» **Brief**
Return the passage on dental anxiety below in full, word for word.

» **Supplied text**
== Segment start ==
Patients can develop dental anxiety and fear for many different reasons. In Dr. Milgrom’s experience, two-thirds of his patients relate their fear to a previous negative dental experience. Some patients fear pain or loss of control, while others fear embarrassment or judgment because of poor oral health (ironically, a fear due to the patient avoiding the dentist in the first place).
Last December, in the International Journal of Medical Principles and Practices, Beaton, Freeman and Humphris report that it’s “not just previous, negative dental experiences that can cause subsequent (dental fear and anxiety) but also other traumatic experiences far removed from the dental surgery.” Sexual assault victims were more likely to report high dental anxiety compared to participants who had not experienced sexual assault.
== Segment end ==
» **Extracted information**
== Segment start ==
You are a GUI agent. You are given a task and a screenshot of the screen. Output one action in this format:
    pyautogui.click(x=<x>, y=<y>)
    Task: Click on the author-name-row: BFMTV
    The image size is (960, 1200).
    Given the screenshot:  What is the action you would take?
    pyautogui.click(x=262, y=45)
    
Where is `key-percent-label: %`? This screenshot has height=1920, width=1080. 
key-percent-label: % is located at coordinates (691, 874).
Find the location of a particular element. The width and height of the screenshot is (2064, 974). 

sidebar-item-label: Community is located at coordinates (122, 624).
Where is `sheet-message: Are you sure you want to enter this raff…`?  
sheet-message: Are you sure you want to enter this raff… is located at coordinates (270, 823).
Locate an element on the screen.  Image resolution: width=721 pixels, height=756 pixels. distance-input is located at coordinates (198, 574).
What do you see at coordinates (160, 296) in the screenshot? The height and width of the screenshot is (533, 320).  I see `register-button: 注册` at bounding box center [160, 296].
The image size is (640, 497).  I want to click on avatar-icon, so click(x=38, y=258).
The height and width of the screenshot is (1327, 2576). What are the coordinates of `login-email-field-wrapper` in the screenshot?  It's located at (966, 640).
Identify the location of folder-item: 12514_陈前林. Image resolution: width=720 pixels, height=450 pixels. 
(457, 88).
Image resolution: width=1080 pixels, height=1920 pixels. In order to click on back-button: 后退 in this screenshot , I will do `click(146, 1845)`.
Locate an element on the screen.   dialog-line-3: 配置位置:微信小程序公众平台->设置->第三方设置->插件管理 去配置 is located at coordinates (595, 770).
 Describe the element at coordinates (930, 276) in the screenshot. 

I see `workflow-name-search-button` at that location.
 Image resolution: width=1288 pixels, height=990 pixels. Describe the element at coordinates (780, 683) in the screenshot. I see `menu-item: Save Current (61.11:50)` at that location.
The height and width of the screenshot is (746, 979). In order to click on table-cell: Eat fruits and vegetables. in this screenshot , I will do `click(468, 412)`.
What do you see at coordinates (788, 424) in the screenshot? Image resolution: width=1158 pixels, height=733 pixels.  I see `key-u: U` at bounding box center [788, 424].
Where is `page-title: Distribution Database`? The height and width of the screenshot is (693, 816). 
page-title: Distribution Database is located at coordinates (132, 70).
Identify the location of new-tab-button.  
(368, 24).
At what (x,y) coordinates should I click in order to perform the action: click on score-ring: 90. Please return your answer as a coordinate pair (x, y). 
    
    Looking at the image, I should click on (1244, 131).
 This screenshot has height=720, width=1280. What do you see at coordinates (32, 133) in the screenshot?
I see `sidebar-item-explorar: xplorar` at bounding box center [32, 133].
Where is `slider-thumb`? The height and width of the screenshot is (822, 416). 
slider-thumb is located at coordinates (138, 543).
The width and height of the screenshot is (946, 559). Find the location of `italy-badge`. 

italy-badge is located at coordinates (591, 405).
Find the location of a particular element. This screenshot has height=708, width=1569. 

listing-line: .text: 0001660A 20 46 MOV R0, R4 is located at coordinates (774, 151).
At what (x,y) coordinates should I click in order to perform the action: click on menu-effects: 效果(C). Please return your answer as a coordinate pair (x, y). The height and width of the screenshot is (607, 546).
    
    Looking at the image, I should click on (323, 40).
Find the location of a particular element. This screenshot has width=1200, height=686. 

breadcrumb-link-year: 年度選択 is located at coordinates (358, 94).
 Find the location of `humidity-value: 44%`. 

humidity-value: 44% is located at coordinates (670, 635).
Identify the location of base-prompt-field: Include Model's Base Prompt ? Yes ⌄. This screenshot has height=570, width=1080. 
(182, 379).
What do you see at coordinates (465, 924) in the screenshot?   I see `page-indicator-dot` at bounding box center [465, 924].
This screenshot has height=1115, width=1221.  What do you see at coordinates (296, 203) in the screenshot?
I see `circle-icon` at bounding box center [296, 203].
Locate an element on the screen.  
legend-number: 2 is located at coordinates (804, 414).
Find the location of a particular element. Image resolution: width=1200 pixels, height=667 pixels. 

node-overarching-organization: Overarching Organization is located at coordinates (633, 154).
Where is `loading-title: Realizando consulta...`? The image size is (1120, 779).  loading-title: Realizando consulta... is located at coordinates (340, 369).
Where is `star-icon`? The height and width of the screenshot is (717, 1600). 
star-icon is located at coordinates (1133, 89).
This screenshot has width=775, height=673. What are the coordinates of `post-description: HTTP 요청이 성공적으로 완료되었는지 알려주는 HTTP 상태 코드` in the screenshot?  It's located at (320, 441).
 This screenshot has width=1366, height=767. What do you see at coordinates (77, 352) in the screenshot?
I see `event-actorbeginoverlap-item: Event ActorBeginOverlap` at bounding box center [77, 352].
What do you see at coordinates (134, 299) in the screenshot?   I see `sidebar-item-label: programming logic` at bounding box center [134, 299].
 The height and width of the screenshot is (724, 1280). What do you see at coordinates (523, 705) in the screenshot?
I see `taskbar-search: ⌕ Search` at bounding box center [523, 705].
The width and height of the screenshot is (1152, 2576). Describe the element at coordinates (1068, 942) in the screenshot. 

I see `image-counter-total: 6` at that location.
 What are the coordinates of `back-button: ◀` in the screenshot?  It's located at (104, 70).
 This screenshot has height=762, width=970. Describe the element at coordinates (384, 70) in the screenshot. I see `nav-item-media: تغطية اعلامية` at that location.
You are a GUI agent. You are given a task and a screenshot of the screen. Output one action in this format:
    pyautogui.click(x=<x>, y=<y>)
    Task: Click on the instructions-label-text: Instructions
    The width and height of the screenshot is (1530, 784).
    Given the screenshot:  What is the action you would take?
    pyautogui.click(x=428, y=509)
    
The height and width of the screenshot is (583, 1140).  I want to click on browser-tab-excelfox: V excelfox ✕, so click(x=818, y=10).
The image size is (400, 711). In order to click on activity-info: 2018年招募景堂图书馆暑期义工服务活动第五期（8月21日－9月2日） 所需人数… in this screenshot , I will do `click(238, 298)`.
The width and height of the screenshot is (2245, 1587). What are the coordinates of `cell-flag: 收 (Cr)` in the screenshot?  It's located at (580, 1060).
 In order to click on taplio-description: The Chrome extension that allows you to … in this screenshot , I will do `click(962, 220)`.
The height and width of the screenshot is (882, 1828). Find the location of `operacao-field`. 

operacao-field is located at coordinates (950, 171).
== Segment end ==
» **Final answer**
Patients can develop dental anxiety and fear for many different reasons. In Dr. Milgrom’s experience, two-thirds of his patients relate their fear to a previous negative dental experience. Some patients fear pain or loss of control, while others fear embarrassment or judgment because of poor oral health (ironically, a fear due to the patient avoiding the dentist in the first place).
Last December, in the International Journal of Medical Principles and Practices, Beaton, Freeman and Humphris report that it’s “not just previous, negative dental experiences that can cause subsequent (dental fear and anxiety) but also other traumatic experiences far removed from the dental surgery.” Sexual assault victims were more likely to report high dental anxiety compared to participants who had not experienced sexual assault.